La devise turque, dont la valeur a fondu de près de 40 % face au dollar et à l’euro depuis le début de l’année, souffre en raison de la grave crise diplomatique entre Ankara et Washington et de la défiance croissante des marchés envers l’équipe économique de M. Erdogan.

La monnaie turque avait déjà cédé plus de 5 % face à la devise américaine jeudi, au lendemain de discussions infructueuses entre des diplomates américains et turcs de haut rang en vue d’apaiser les différends entre leurs deux pays qui ont imposé la semaine dernière des sanctions réciproques à des responsables gouvernementaux.

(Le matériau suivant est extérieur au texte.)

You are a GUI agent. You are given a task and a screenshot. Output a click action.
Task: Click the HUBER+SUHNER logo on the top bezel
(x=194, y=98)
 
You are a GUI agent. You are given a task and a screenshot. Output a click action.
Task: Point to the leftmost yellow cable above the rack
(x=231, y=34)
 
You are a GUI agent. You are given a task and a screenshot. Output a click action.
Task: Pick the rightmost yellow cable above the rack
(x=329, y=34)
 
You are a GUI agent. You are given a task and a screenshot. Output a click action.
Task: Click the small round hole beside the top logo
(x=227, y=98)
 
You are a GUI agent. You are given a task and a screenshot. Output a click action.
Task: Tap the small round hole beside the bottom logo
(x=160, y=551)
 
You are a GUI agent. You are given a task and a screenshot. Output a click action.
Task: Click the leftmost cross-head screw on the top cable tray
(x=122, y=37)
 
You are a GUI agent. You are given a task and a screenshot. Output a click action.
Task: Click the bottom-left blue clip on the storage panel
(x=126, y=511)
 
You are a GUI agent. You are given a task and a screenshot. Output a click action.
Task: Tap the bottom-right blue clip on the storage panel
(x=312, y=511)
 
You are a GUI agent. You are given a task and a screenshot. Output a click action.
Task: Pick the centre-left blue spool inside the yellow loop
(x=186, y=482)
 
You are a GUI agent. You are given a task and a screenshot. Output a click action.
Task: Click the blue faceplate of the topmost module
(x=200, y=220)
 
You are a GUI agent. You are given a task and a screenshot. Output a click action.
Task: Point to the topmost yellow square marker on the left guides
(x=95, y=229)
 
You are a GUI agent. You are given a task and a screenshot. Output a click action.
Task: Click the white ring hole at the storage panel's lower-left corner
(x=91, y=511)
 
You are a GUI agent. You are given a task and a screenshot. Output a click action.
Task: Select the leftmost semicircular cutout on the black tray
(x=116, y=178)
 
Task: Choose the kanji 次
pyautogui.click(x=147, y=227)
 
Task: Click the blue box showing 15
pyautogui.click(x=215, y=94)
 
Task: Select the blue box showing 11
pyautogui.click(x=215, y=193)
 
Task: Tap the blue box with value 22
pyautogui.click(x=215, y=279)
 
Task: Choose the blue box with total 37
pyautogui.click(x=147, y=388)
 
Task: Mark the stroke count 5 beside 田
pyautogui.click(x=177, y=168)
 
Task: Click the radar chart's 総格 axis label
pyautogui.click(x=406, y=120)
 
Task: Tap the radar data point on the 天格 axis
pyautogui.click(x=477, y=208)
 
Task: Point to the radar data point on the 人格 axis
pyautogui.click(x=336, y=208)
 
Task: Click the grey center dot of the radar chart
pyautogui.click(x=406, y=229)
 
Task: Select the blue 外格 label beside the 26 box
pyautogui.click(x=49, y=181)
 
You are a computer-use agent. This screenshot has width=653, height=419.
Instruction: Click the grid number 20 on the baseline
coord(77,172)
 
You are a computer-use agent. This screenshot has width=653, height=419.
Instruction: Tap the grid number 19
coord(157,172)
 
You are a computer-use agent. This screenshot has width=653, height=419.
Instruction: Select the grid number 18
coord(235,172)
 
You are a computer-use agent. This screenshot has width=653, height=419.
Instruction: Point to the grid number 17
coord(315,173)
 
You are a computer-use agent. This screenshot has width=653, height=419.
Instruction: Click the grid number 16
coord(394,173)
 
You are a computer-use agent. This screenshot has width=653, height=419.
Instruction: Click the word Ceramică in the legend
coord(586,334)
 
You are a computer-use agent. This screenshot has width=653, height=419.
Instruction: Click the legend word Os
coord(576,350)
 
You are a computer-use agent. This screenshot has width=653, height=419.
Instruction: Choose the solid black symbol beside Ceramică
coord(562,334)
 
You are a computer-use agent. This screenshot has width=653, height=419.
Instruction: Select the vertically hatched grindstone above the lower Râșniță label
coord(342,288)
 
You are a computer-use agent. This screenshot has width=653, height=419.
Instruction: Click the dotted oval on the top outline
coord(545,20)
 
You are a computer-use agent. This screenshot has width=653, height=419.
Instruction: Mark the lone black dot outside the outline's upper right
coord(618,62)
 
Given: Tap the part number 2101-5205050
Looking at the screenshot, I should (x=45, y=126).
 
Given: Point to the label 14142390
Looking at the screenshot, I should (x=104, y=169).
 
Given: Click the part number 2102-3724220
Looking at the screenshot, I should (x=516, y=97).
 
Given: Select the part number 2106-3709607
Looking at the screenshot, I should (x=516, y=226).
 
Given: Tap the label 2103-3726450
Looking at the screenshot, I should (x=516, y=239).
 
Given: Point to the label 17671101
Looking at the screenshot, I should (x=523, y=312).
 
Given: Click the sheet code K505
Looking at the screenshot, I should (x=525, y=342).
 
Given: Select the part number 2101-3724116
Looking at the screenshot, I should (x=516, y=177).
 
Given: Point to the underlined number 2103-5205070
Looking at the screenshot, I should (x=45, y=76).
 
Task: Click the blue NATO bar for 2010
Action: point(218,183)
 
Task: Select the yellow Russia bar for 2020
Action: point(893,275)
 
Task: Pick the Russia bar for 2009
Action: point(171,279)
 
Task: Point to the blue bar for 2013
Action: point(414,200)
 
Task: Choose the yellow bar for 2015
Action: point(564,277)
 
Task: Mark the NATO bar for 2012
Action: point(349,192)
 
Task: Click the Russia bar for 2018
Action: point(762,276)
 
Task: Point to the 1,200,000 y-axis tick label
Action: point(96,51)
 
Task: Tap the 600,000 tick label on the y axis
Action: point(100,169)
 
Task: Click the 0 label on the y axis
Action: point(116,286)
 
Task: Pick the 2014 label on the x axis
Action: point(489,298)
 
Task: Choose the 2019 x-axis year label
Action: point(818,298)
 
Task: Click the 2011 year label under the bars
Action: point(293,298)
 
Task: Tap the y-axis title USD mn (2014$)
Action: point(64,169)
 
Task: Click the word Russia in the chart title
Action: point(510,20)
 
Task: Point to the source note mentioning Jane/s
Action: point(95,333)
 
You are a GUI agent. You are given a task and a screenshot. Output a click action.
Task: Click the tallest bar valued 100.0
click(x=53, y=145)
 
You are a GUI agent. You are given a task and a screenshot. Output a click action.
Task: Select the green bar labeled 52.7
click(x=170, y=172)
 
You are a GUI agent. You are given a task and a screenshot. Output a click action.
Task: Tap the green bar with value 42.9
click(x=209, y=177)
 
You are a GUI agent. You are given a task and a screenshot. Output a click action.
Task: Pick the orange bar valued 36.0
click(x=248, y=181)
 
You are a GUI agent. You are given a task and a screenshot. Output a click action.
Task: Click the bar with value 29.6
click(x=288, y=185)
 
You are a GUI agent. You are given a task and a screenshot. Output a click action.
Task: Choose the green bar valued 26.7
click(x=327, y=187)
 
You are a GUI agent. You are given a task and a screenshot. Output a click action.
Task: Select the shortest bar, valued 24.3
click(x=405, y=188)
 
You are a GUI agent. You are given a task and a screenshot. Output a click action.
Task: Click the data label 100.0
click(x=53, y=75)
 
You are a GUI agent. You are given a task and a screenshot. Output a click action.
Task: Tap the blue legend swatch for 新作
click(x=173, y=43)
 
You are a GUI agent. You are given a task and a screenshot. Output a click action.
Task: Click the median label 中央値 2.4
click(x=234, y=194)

Outre ces tensions, les marchés s’inquiètent des orientations de la politique économique du président Erdogan, la banque centrale turque rechignant à relever ses taux pour contrer une inflation qui a pourtant atteint près de 16 % en juillet en rythme annuel.

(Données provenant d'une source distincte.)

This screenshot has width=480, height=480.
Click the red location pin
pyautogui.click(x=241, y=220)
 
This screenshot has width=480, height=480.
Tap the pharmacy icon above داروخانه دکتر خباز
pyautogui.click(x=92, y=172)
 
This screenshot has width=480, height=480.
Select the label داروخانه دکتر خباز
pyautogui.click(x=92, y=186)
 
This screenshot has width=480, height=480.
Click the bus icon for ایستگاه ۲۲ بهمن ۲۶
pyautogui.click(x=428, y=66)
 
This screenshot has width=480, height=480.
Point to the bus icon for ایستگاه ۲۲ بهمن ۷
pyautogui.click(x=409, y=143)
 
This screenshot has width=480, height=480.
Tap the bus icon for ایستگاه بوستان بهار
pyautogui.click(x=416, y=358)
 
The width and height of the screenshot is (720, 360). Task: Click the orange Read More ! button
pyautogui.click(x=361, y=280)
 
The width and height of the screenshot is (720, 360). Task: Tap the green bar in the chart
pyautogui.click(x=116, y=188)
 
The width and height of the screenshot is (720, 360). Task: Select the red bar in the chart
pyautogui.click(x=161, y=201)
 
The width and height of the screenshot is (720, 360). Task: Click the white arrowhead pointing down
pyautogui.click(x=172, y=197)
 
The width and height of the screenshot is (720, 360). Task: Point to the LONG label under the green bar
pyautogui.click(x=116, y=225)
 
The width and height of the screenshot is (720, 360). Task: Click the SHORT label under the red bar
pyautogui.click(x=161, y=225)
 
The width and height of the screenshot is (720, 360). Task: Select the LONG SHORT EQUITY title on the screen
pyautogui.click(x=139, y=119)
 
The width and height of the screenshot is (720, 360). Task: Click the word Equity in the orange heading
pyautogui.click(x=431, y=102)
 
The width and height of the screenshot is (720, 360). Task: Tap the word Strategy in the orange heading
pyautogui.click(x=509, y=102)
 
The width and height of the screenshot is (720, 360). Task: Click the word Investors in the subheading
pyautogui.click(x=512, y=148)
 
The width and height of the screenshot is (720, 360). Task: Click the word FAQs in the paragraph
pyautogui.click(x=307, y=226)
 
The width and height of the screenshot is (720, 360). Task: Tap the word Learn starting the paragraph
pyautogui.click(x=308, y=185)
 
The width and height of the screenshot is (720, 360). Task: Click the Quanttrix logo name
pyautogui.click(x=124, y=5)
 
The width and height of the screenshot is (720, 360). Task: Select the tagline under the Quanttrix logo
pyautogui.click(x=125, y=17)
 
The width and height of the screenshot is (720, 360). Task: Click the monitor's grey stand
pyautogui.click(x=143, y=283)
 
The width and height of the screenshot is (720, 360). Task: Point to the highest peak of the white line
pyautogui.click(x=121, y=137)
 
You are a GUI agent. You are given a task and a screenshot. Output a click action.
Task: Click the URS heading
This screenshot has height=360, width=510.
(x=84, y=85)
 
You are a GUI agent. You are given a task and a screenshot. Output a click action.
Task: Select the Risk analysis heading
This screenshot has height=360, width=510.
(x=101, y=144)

La chute de la livre vendredi « montre que les investisseurs sont de plus en plus inquiets de l’imminence d’une crise monétaire totale », souligne dans une note David Cheetham, analyste chez XTB.

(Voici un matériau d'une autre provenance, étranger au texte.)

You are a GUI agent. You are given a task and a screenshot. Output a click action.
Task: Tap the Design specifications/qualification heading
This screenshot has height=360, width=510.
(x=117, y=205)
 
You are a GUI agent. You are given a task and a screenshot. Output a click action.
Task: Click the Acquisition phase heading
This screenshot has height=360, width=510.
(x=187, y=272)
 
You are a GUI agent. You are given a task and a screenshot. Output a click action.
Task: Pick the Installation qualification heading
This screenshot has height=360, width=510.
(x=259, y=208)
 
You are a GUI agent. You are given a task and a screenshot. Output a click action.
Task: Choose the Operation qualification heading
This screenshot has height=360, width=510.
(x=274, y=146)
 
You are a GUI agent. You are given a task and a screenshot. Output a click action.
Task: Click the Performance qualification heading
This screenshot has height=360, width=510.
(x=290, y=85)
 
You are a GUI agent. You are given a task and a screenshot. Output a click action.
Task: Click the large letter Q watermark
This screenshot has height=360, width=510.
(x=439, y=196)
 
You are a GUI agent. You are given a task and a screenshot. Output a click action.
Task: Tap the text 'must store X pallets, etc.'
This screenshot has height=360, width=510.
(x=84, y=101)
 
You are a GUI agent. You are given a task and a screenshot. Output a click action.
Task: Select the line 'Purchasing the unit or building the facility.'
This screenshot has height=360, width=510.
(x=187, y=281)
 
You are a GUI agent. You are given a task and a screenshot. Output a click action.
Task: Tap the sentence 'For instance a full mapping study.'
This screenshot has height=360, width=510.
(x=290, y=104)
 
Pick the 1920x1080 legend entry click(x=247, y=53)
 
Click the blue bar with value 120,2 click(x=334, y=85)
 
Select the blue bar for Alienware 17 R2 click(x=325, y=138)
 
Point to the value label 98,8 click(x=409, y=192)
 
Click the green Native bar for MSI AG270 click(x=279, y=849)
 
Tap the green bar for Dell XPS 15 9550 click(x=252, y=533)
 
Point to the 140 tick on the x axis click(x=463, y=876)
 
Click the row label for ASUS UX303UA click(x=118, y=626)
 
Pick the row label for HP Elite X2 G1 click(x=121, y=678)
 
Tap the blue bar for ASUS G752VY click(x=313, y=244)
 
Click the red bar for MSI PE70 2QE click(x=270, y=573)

« Lobby des taux d’intérêt »

Face à cette situation, le président Erdogan a pointé vendredi un doigt accusateur en direction d’un mystérieux « lobby des taux d’intérêt » dont il n’a pas défini les contours.

« S’ils ont des dollars, nous, nous avons notre peuple, nous avons le droit et nous avons Allah ! », avait-il lancé dans un précédent discours, dans la nuit de jeudi à vendredi, des déclarations qui ont renforcé l’inquiétude des marchés.

Cette préoccupation a dépassé les frontières turques vendredi avec la parution d’un article du Financial Times selon lequel la Banque centrale européenne s’inquiète d’une éventuelle contagion de cette crise monétaire à certaines banques européennes très présentes en Turquie.

Des Allemandes Deutsche Bank et Commerzbank aux Italiennes UniCredit et Intesa Sanpaolo, en passant par l’Espagnole Santander, les actions de grandes banques européennes évoluaient dans le rouge vendredi dans la matinée, pénalisées par la crise de la livre turque.

« Les investisseurs voyaient la crise monétaire en Turquie comme un problème local. Cependant, il semble que la rapidité de la chute (de la livre) renforce les inquiétudes d’une possible exposition de banques européennes au système bancaire turc », souligne Michael Hewson, un analyste de CMC Markets.

Crise de confiance

Visiblement soucieux d’envoyer des signaux positifs aux marchés, le nouveau ministre des Finances Berat Albayrak, qui est également le gendre du président Erdogan, a insisté sur l' »importance » selon lui de l' »indépendance de la banque centrale » turque.

Depuis sa nomination à ce poste après la réélection de M. Erdogan en juin, M. Albayrak s’est efforcé sans succès d’apaiser les marchés qui voient d’un mauvais oeil la mainmise croissante sur les affaires économiques du président dont les positions peu orthodoxes inquiètent.

M. Erdogan, qui s’est octroyé l’ensemble des pouvoirs exécutifs aux termes d’une révision constitutionnelle controversée et nomme ainsi directement le gouverneur de la banque centrale, est ainsi un « ennemi » autoproclamé des taux d’intérêt.

Or de nombreux économistes appellent de leurs voeux une hausse des taux d’intérêt de la banque centrale afin d’enrayer l’inflation, un levier traditionnellement utilisé dans le monde pour maîtriser la hausse des prix et soutenir la monnaie nationale.

L’agonie de la livre turque cette semaine n’a quasiment pas été traitée par les principales chaînes de télévision et les journaux à grand tirage, pour la plupart contrôlés par le pouvoir.